== Task brief ==
After locating the line that contains "You are a GUI" in the records below, write out exactly that line and each line after it through the one that contains "Task: Close the Waltr installer window", and nothing else.
═══ Data supplied
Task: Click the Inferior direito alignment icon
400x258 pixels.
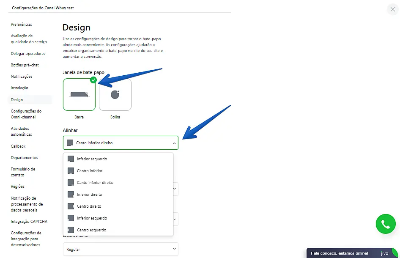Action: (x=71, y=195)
══════
═══ Data supplied
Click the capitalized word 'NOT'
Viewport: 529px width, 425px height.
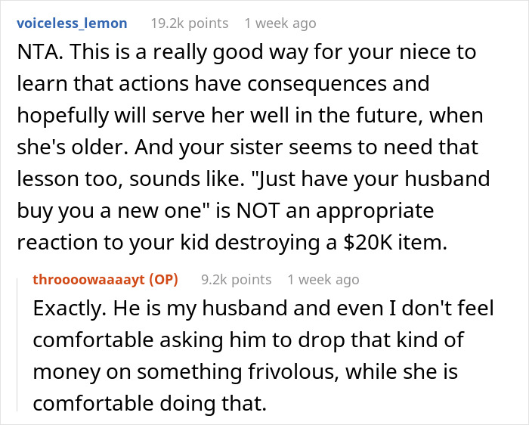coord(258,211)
══════
═══ Data supplied
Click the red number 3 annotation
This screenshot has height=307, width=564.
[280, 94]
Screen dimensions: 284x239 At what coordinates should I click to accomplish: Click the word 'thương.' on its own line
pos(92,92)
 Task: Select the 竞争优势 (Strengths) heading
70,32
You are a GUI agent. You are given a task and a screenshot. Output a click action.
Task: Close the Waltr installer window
══════
== Solved exercise ==
You are a GUI agent. You are given a task and a screenshot. Output a click action.
Task: Close the Waltr installer window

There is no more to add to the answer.